Stupid Question ™
Jan. 16, 2005
By John Ruch
Q: What is the origin of saying, “I hate white rabbits” to ward off offending campfire smoke? I remember hearing this as a kid at summer camp.
—Matthew S. Schweitzer, Columbus, Ohio
A: You know, I’ve done a lot of goofy things in the name of “Stupid Question,” but this may top them all. “I hate white rabbits” is reputedly effective against tobacco smoke as well. So today I sat in a public park, lit up a big cigar, and held it up so the smoke blew in my face as I repeated the magic phrase.
It “worked”—the first time. But not on retries. And never when I positioned the cigar firmly between me and the prevailing wind. Meanwhile, by observing the cigar against a black backdrop, I could see the smoke changed direction regularly even without my magical influence. Wind changes frequently at ground level, and the heat of combustion generates its own currents as well.
So, unsurprisingly, this appears to be just a silly thing to say as a way of passing the time until the smoke shifts again. That’s right, smoke doesn’t understand English.
But then, do we? Why this particular phrase?
Research on this one is almost nonexistent. All I could find was a tiny sample of Internet reports too small to draw any significant conclusions. Most even lacked a clear geographical base; the identifiable ones were from the Midwest and Canada.
However, there is general agreement that the phrase is, “I hate white rabbits” (or just “White rabbit” two cases) and that it makes smoke blow away from the speaker. A couple reports mentioned learning it as a child. All reports seem to involve people no more than about 40 years old, though the Internet self-samples for such folks.
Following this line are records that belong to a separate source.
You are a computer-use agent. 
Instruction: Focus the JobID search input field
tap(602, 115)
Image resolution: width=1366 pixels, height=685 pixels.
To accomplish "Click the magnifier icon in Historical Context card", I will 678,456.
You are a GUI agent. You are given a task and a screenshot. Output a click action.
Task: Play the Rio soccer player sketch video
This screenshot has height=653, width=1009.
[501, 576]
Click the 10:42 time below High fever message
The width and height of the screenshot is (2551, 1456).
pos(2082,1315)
I did find one brief report that seems to suggest “white rabbit” is a phrase said when the campfire blows away from the speaker—marking the change rather than causing it. However, the report may just be poorly written.
Perhaps the phrase is deliberate nonsense, just the sort of thing to keep kids entertained around a campfire. Maybe there’s a dash of functionalism, the idea that just saying something will produce enough exhalation to push the smoke away.
I’ll note for the record that Jefferson Airplane’s 1967 hit song “White Rabbit,” an ode to drug use, includes mention of a “hookah-smoking caterpillar.” I can almost imagine anti-drug camp counselors of the 1970s teaching kids to say, “I hate white rabbits!” Almost.
Of course, rabbits figure in a variety of customs and bits of folklore, usually attributed to fertility symbolism (with “white” typically symbolizing magical beneficence). Think of the lucky rabbit’s foot. Which brings us to our most intriguing possibility.
There’s a British custom going back at least to 1920 of repeating either “white rabbit” or just “rabbit,” typically three times, on the first day of the month, or at the very least on New Year’s Day.
Remember that British-influenced Canada is one location for our campfire phrase—there’s a possible connection between the two there.
In some reports both new and old, the British phrase is part of a game with friends or family to see who remembers to say it first. Similar games of social tag, with equally nonsensical names and phrases (“Buffalo” is one I just read about) were common fads around 1900.
Nobody knows what the British charm-phrase means, either. But is not hard to imagine it being adapted for around-the-campfire use, especially in the form of a game in which it is said when the smoke changes direction, or something along those lines. Its transformation into an anti-smoke charm would not be surprising and would explain the addition of the negative, “I hate…” prefix.
But until someone conducts wide-ranging field studies on this phrase, we’re really just blowing smoke.